_TASK_.
Beginning with the line that holds "Where should I", set down each line of the data below through the very last, exactly as given, and nothing beyond that.

*** TASK INPUT ***

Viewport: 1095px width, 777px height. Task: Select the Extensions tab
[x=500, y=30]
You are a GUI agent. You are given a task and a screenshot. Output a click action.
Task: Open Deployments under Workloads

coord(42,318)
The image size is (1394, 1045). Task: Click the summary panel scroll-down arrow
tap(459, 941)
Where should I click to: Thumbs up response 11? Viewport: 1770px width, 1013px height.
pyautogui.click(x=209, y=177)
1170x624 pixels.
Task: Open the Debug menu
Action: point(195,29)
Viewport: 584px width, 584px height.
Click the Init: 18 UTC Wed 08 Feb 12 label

*** End of TASK INPUT ***

_WRITTEN SOLUTION_.
Where should I click to: Thumbs up response 11? Viewport: 1770px width, 1013px height.
pyautogui.click(x=209, y=177)
1170x624 pixels.
Task: Open the Debug menu
Action: point(195,29)
Viewport: 584px width, 584px height.
Click the Init: 18 UTC Wed 08 Feb 12 label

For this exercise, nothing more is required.